Get Diff
tobiasschweizer opened this issue · 3 comments
Hi,
Sorry if this sounds like a stupid question but how exactly do patches help get a diff?
Here is what I did:
I have two RDF files. Let's assume that I am pulling that data from an external source I don't have any control over.
yesterday: test.ttl:
@prefix schema: <http://schema.org/> .
<https://example.com/209350> a schema:ScholarlyArticle .
today: test2.ttl:
@prefix schema: <http://schema.org/> .
<https://example.com/209350> a schema:ScholarlyArticle ;
schema:name "my article" .
I created two patches from them (https://afs.github.io/rdf-delta/cmds.html):
./rdf-delta-cmds/bin/dcmd rdf2patch test.ttl > patch.txt
./rdf-delta-cmds/bin/dcmd rdf2patch test2.ttl > patch2.txt
patch.txt:
H id <uuid:9224eb1a-2166-4ec9-8826-d5491d65a99f> .
TX .
PA "schema" "http://schema.org/" .
A <https://example.com/209350> <http://www.w3.org/1999/02/22-rdf-syntax-ns#type> <http://schema.org/ScholarlyArticle> .
TC .
patch2.txt:
H id <uuid:f52dff08-a9e5-404a-ab56-e52c9b93cf42> .
TX .
PA "schema" "http://schema.org/" .
A <https://example.com/209350> <http://www.w3.org/1999/02/22-rdf-syntax-ns#type> <http://schema.org/ScholarlyArticle> .
A <https://example.com/209350> <http://schema.org/name> "my article" .
TC .
What I would like to know is that <https://example.com/209350> <http://schema.org/name> "my article"
was added when comparing patch 1 and patch 2 (diff between test.ttl and test2.ttl).
This is what I did:
./rdf-delta-cmds/bin/dcmd patch2rdf patch.txt patch2.txt
@prefix schema: <http://schema.org/> .
<https://example.com/209350>
a schema:ScholarlyArticle ;
schema:name "my article" .
So I think I am missing something fundamental. Is there some example that would clarify this kind of usage?
Thanks a lot and sorry if I got this concept all wrong!
Hi @tobiasschweizer,
An RDF patch is a sequence of operations. One way of generating a patch is to record the add and deletes of triples as a graph i modified in a transaction.
It is an ordered sequence A then D of a triple results in no triple in the modified graph, whereas D then A of a triple results in a triple in the modified graph.
To get from one graph to another, the patch is applied operation by operation.

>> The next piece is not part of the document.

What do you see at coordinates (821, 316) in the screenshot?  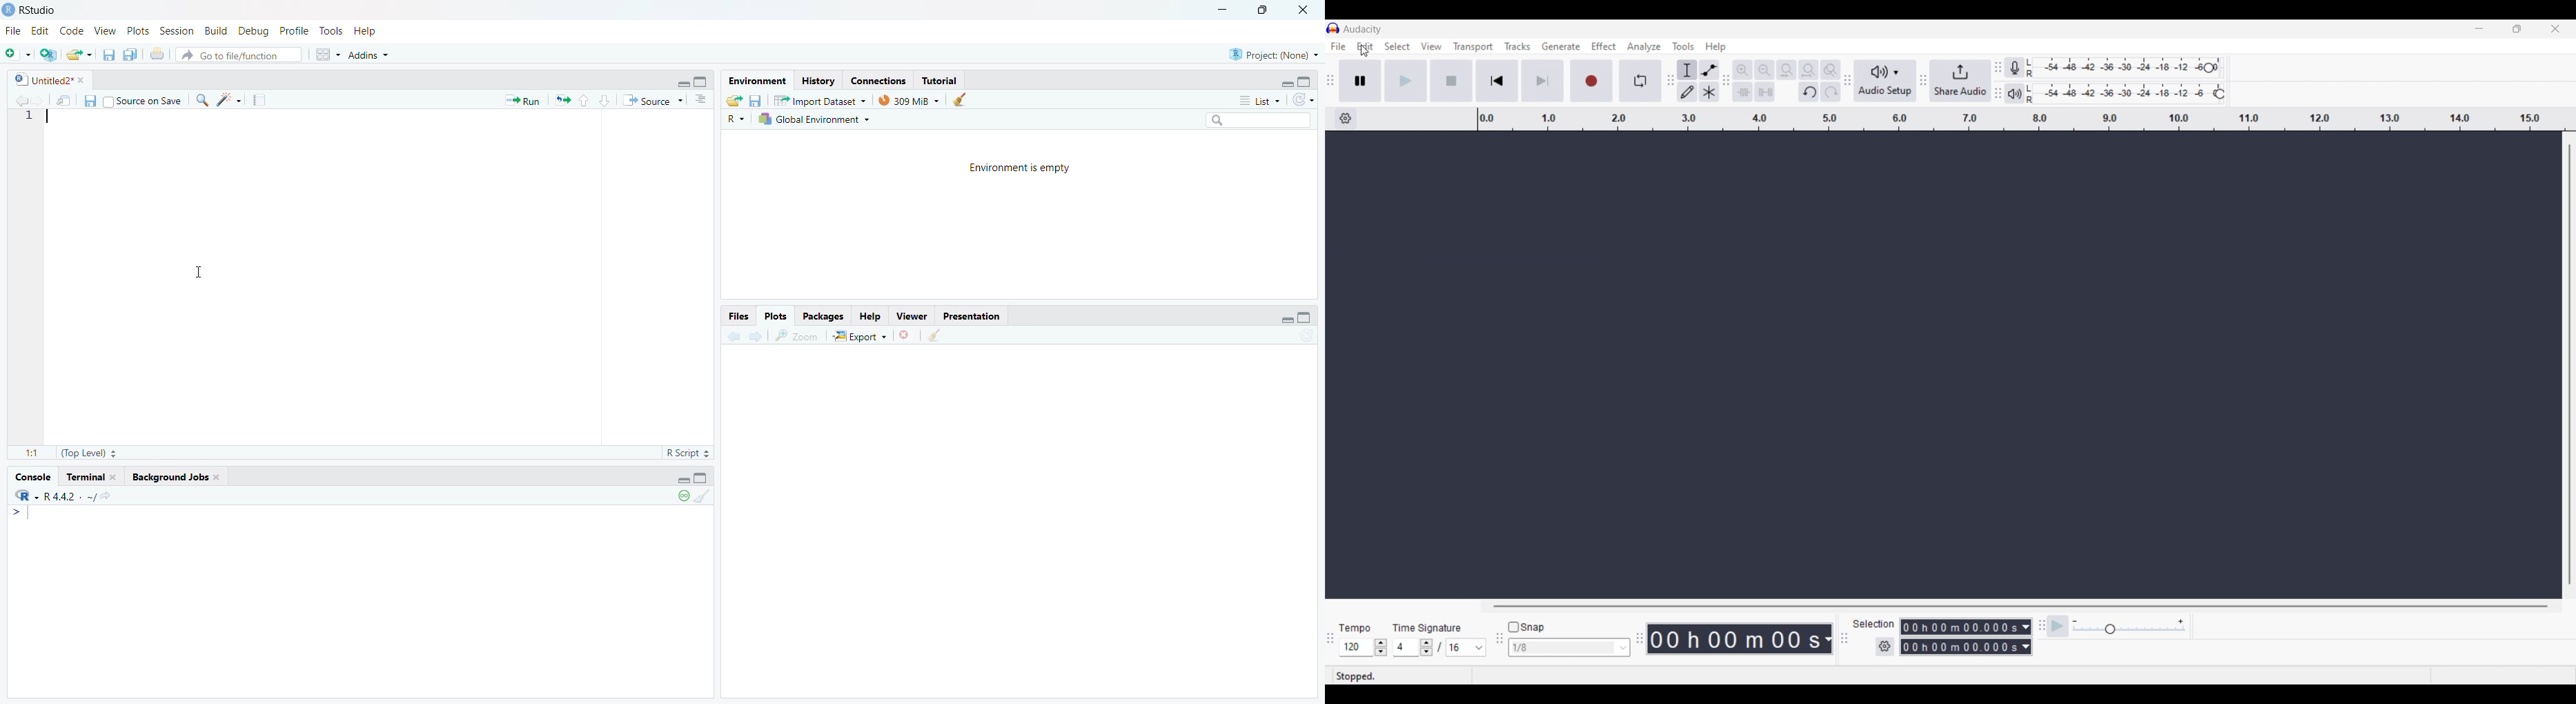 I see `Packages` at bounding box center [821, 316].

It's not a diff in the sense of something generated by comparing two graphs.
It might be possible to take a patch file and work out the net effect and produce the equivalent sets of additions and deletions.
rdf2patch is a helper tool to turn a graph into a sequence of additions. Applying that sequence is equivalent to adding the graph into another graph.
Hi @afs,
Thanks a lot for the clarification.
It's not a diff in the sense of something generated by comparing two graphs.
Ok, so this means figuring out what's added or deleted from the graph with a certain transaction, is out of rdf-delta's scope.
What I've been working with so far is rdflib
, see https://www.w3.org/2001/sw/wiki/How_to_diff_RDF#RDFLib.
However, I think this is going to be slow for large datasets.
I have adapted my previous example:
patch.txt for <https://example.com/209350> a schema:ScholarlyArticle .
(the initial graph consists just of this triple)
H id <uuid:b8e8c784-4bf8-4860-a2a9-48d6522979c7> .
TX .
PA "schema" "http://schema.org/" .
A <https://example.com/209350> <http://www.w3.org/1999/02/22-rdf-syntax-ns#type> <http://schema.org/ScholarlyArticle> .
TC .
patch2.txt for <https://example.com/209350> <http://schema.org/name> "my article" .
(an additional triple is added to the graph)
H id <uuid:a532f29b-86ad-41c1-9181-f263b7884314> .
TX .
PA "schema" "http://schema.org/" .
A <https://example.com/209350> <http://schema.org/name> "my article" .
TC .
./rdf-delta-cmds/bin/dcmd patch2rdf patch.txt patch2.txt
results in
@prefix schema: <http://schema.org/> .
<https://example.com/209350>
a schema:ScholarlyArticle ;
schema:name "my article" .
So this is like replaying an event log by re-applying the single transactions.
Not sure how to create a delete patch as I have only used this
r2p | rdf2patch | dcmd r2p FILE | Convert RDF to an addition patch
https://afs.github.io/rdf-delta/cmds.html
Thanks again and a have a good week!
Ok, so this means figuring out what's added or deleted from the graph with a certain transaction, is out of rdf-delta's scope.
DatasetGraphChanges
is a wrapper to a DatasetGraph
which in conjunction with RDFChanges
records changes as they happen.
What is out of scope is taking two datasets and calculating the changes without tracking the changes at the time.